Scrapinghub Reference Documentation

Forum Post Extraction (beta)

Forum Post refers to the posts made on internet forum page where a specific topic is discussed (thread).

If you requested a forum post extraction, and the extraction succeeds, then the forumPosts field will be available in the query result:

from autoextract.sync import request_raw

query = [{
    'url': 'https://example.com/forum-post-page',
    'pageType': 'forumPosts'
}]
results = request_raw(query, api_key='[api key]')
print(results[0]['forumPosts'])

The following fields are available for forumPosts:

Name

Type

Description

url

String

URL of a page from where posts were extracted.

topic

Dictionary with name string field

Name of the topic that is discussed on the page.

posts

List of dictionaries

List of posts, individual fields described below.

url field is required.

Each post inside posts field has the following fields available:

Name

Type

Description

text

String

Text of the post.

datePublished

String

Post date. ISO-formatted with ‘T’ separator, may contain a timezone.

datePublishedRaw

String

Same date but before parsing, as it appeared on the site.

upvoteCount

Integer

Number of up-vote (likes) recieved by the post.

replyCount

Integer

Number of replies recieved by the post.

probability

Float

Probability that this is a post.

Posts refer to the topic extracted from the same page.

All fields are optional, except for probability. Fields without a valid value (null or empty array) are excluded from extraction results.

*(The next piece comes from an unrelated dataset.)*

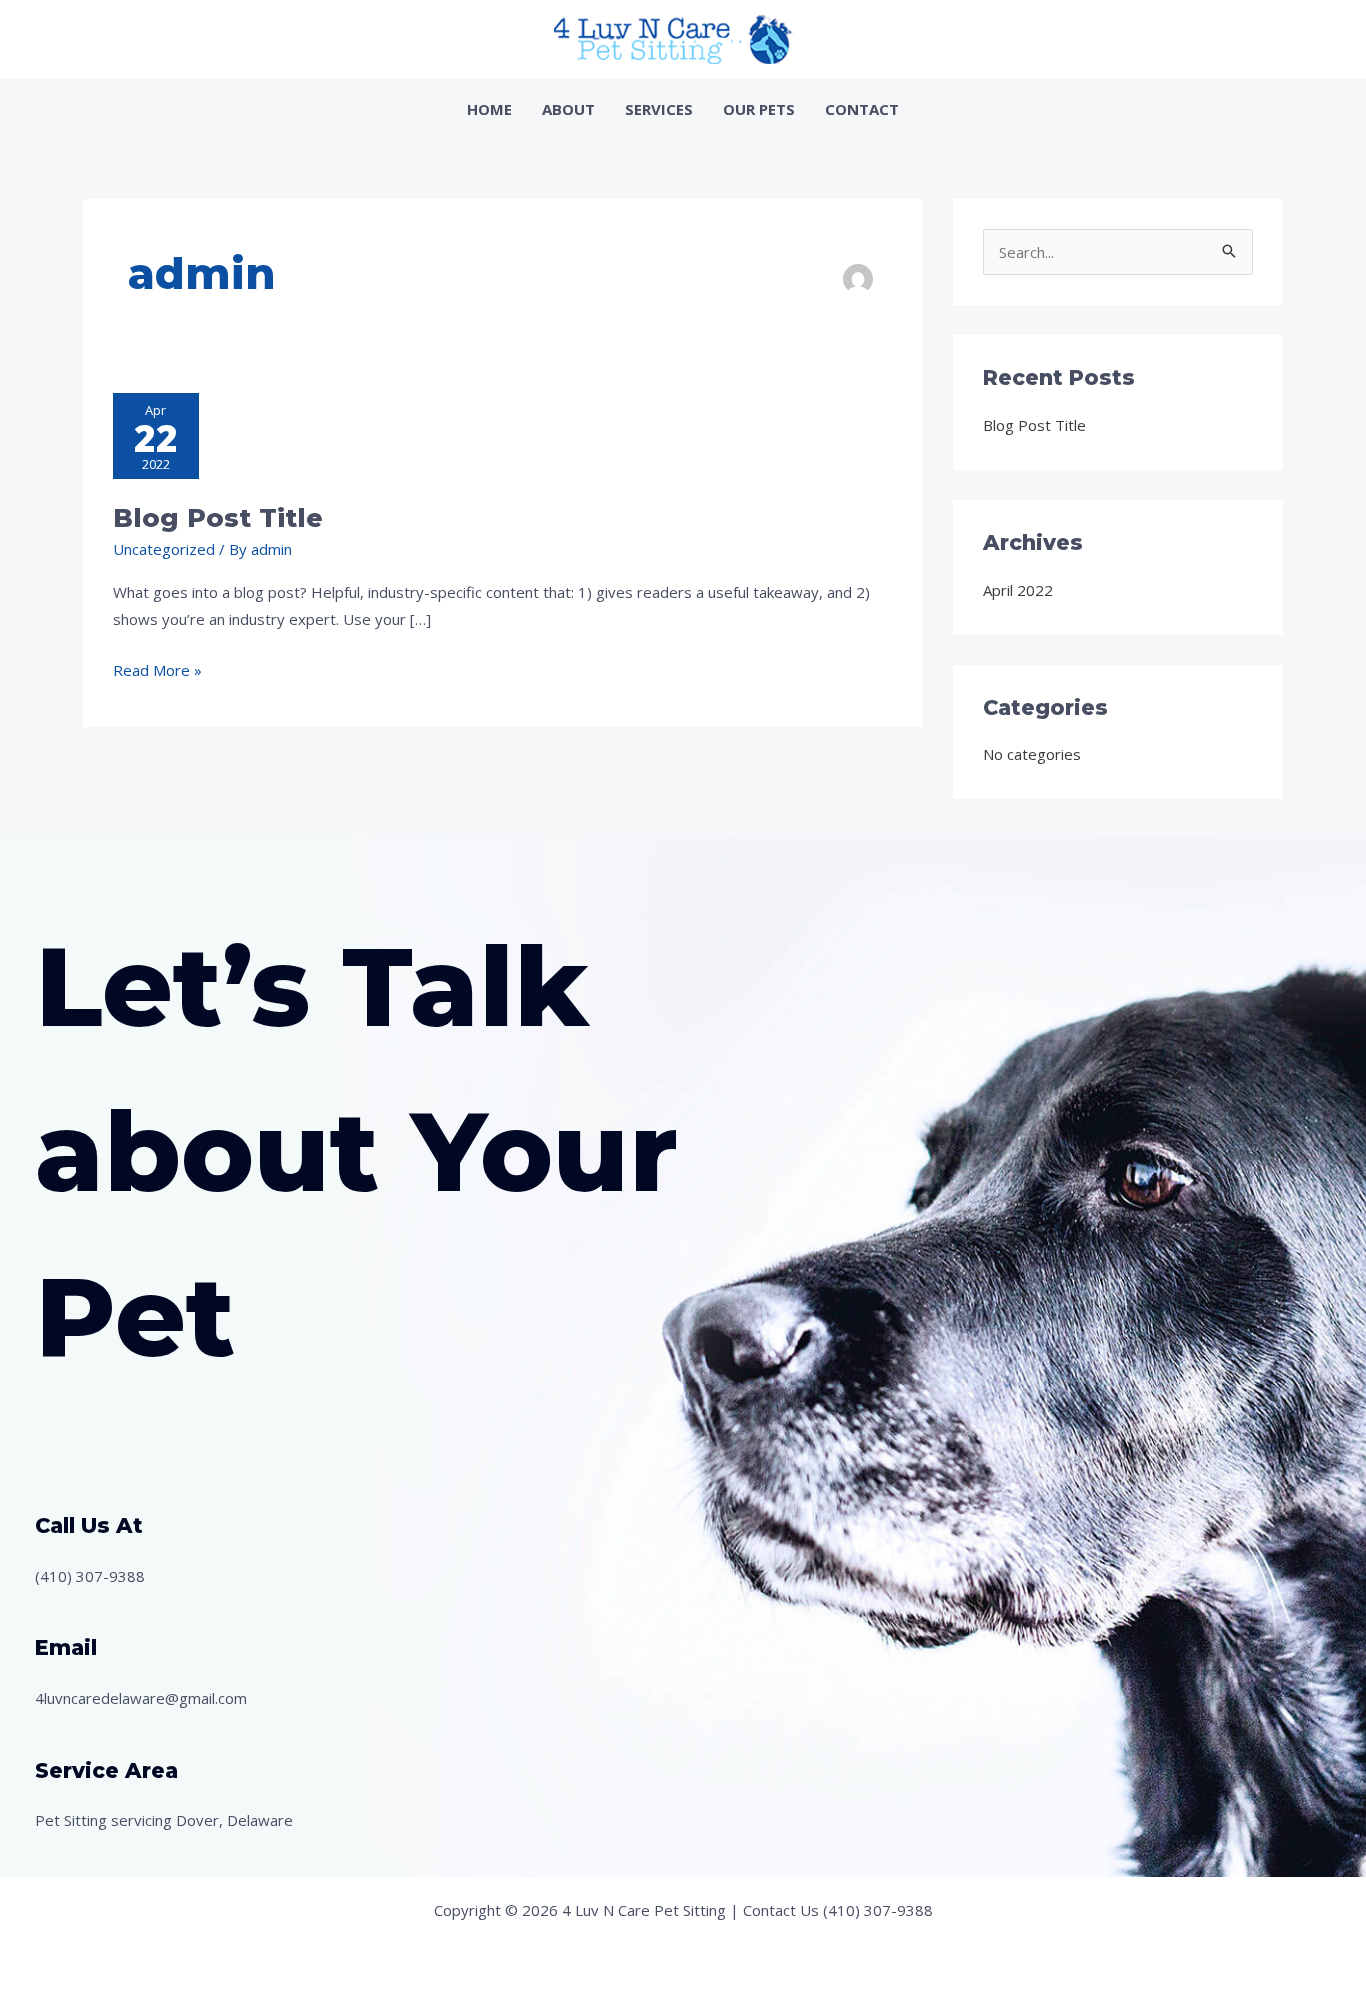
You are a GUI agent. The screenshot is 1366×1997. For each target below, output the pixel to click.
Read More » (157, 668)
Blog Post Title (218, 518)
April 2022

Below is an example response with all forum post fields present:

[
  {
    "forumPosts": {
      "url": "https://example.com/forum-topic-1",
      "topic": {
        "name": "Which is the best country to work in?"
      },
      "posts": [
        {
          "text": "Finland is often considered the best for it.",
          "datePublished": "2020-01-30T00:00:00",
          "datePublishedRaw": "Jan 30, 2020",
          "upvoteCount": 12,
          "replyCount": 1,
          "probability": 0.95
        },
        {
          "text": "Switzerland has good work life balance.",
          "upvoteCount": 2,
          "probability": 0.80
        },
        {
          "text": "Depends on the person",
          "replyCount": 1,
          "probability": 0.80
        }
      ]
    },
    "webPage": {
      "inLanguages": [
        {"code": "en"},
        {"code": "es"}
      ]
    },
    "query": {
      "id": "1564747029122-9e02a1868d70b7a3",
      "domain": "example.com",
      "userQuery": {
        "pageType": "forumPosts",
        "url": "https://example.com/forum-topic-1"
      }
    },
    "algorithmVersion": "20.8.1"
  }
]